Problem statement: Among the entries below, the lines from the one with "At what coordinates should I click to accomplish: Open" up to and including the one with "Image resolution: width=426" are to be restated exactly, without pictures.

Source records:
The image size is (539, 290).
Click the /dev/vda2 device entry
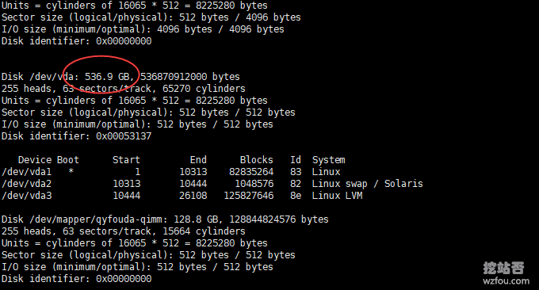(26, 184)
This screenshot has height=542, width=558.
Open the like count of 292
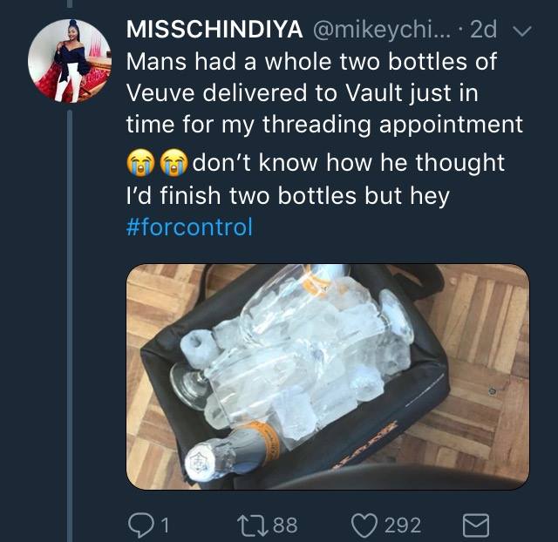[x=403, y=525]
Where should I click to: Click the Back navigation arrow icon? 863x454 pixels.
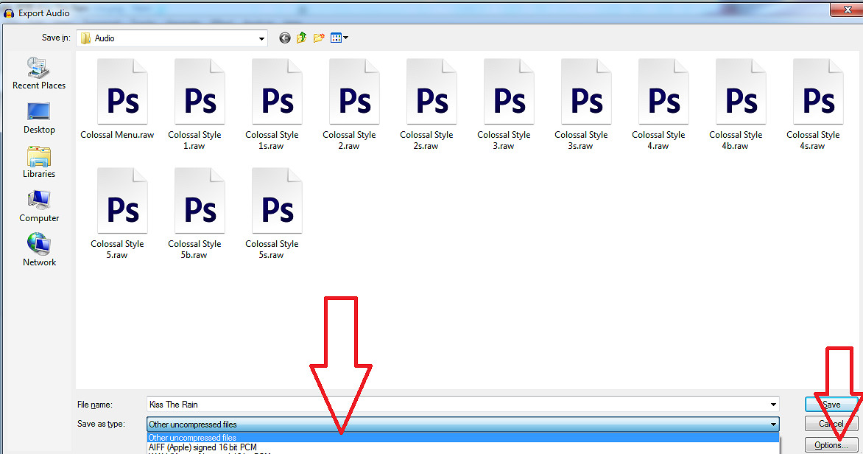pyautogui.click(x=285, y=38)
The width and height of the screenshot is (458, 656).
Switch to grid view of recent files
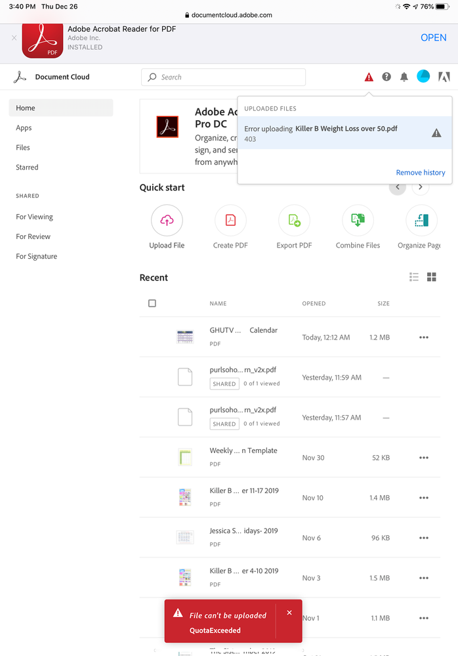click(432, 277)
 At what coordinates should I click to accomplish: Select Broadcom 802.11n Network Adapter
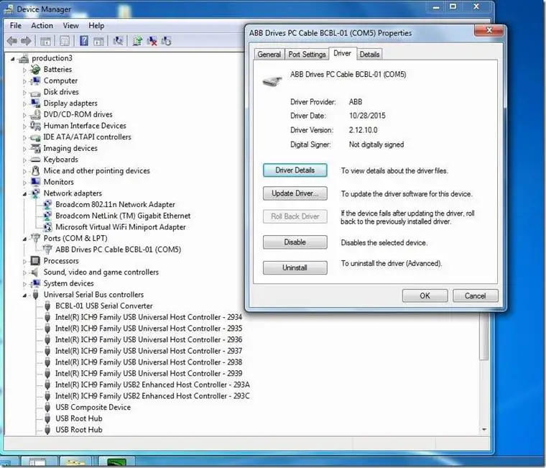point(115,204)
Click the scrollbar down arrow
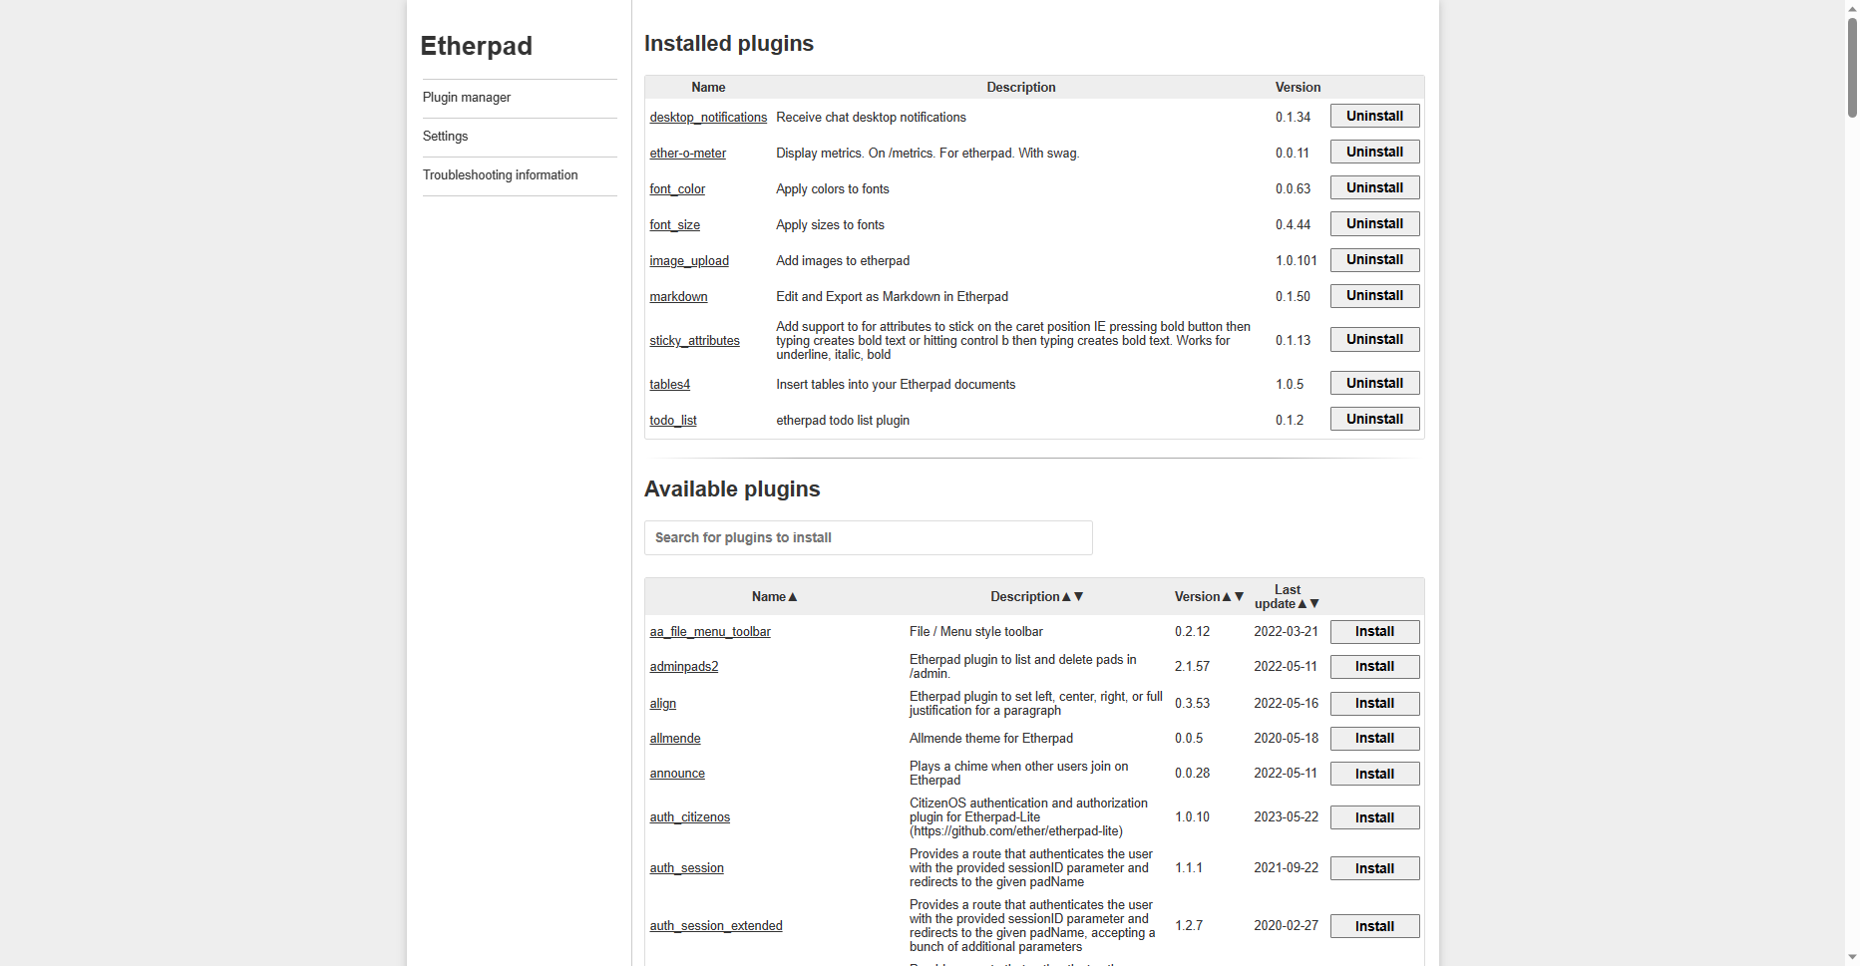This screenshot has height=966, width=1860. (1852, 957)
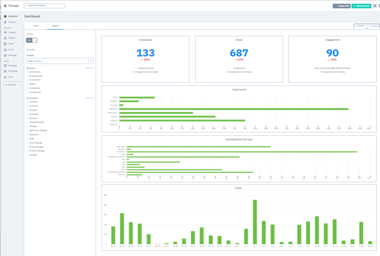Open the date range picker
The image size is (380, 256).
click(367, 26)
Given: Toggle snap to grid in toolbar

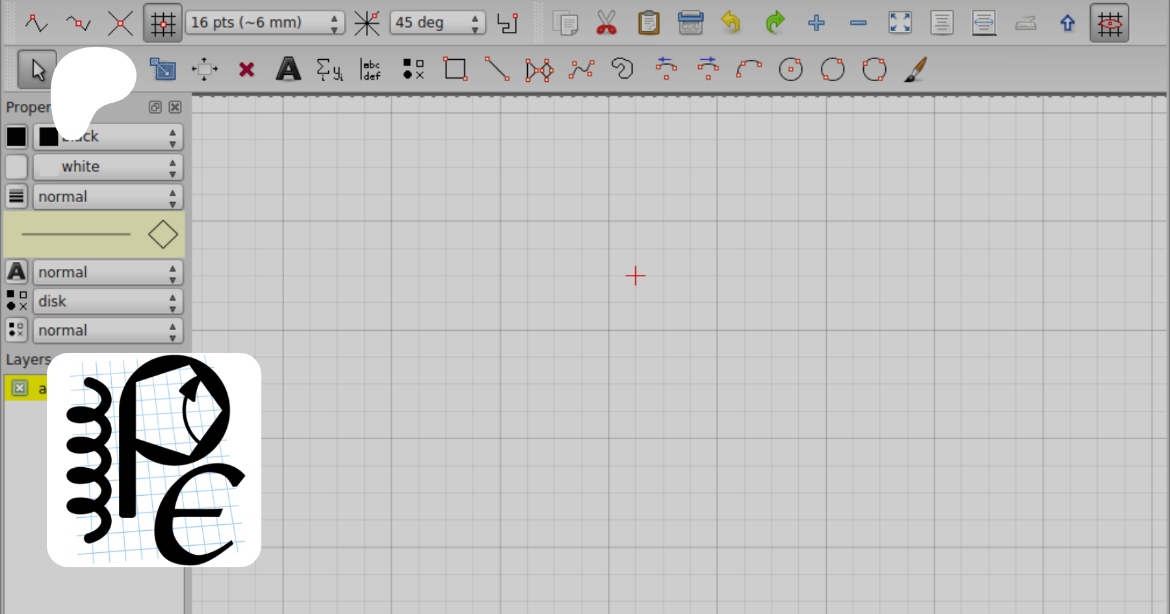Looking at the screenshot, I should [x=163, y=23].
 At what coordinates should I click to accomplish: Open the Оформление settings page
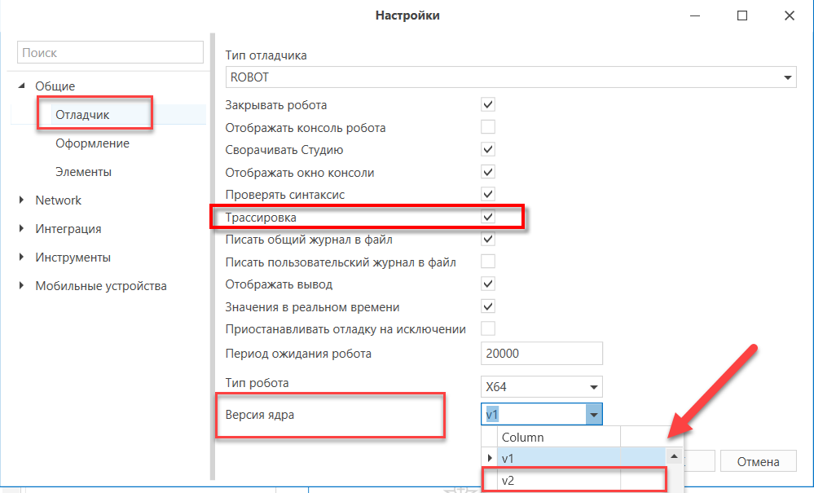pos(92,143)
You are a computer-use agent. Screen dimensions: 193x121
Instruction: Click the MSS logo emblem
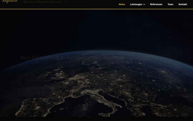(10, 1)
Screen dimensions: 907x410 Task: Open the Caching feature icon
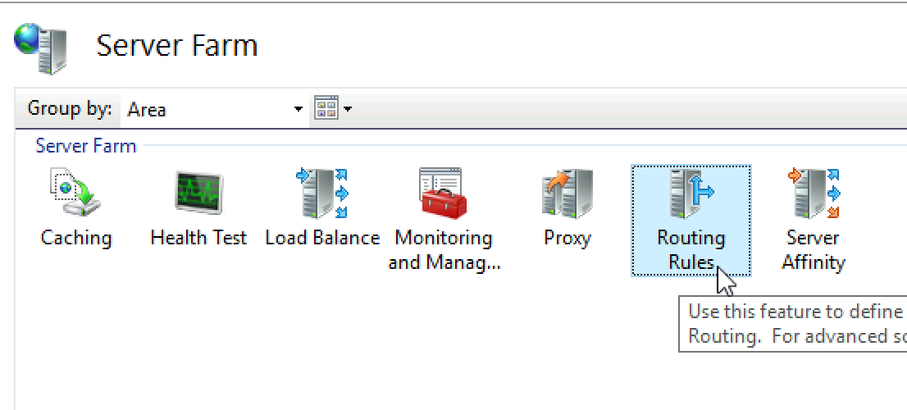[x=75, y=193]
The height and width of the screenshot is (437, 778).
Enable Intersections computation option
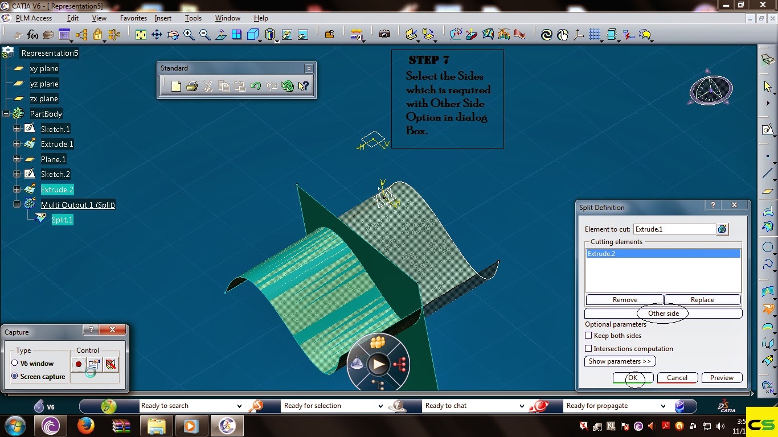pyautogui.click(x=588, y=348)
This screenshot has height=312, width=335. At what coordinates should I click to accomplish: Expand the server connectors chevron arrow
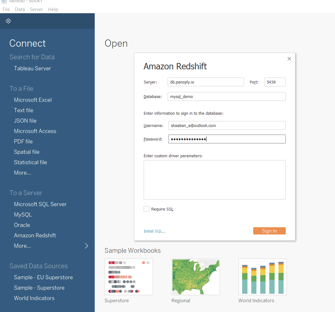pos(87,246)
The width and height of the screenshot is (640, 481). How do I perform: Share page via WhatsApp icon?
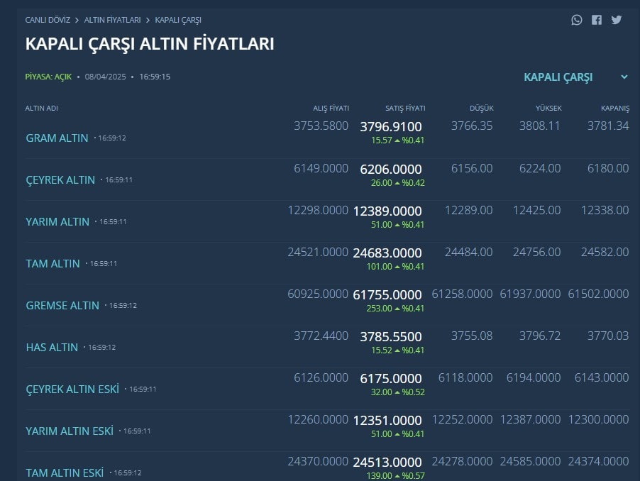[576, 20]
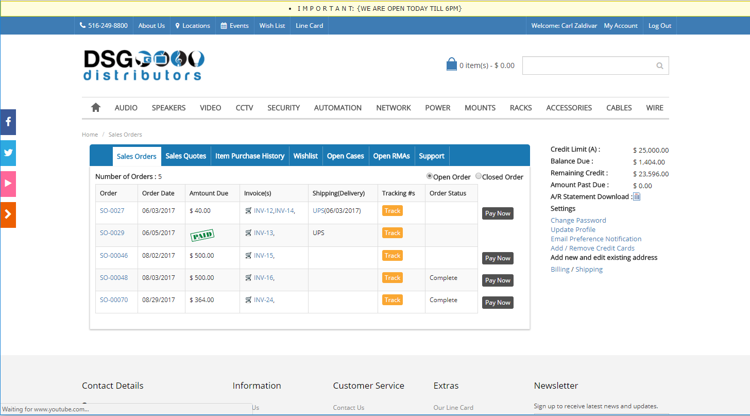Open the AUTOMATION category menu
Image resolution: width=750 pixels, height=416 pixels.
[337, 108]
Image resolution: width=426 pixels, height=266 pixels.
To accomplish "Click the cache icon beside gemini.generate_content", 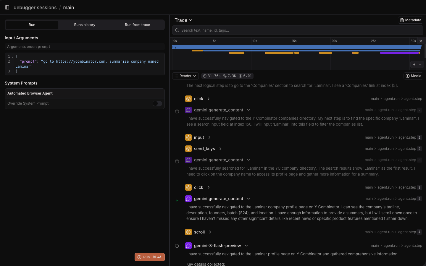I will (x=177, y=111).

Reply to the task:
 At what coordinates should I click to accomplish: Open the Оформление settings page
pos(92,143)
You are a computer-use agent. Screen dimensions: 193x121
Instruction: Click the MSS logo emblem
(10, 1)
Screen dimensions: 907x410 Task: Open the Caching feature icon
[x=75, y=193]
The height and width of the screenshot is (437, 778).
Enable Intersections computation option
pyautogui.click(x=588, y=348)
This screenshot has height=312, width=335. At what coordinates should I click to accomplish: Expand the server connectors chevron arrow
pos(87,246)
The width and height of the screenshot is (640, 481). How do I perform: Share page via WhatsApp icon?
[576, 20]
Open the AUTOMATION category menu
Image resolution: width=750 pixels, height=416 pixels.
[337, 108]
Image resolution: width=426 pixels, height=266 pixels.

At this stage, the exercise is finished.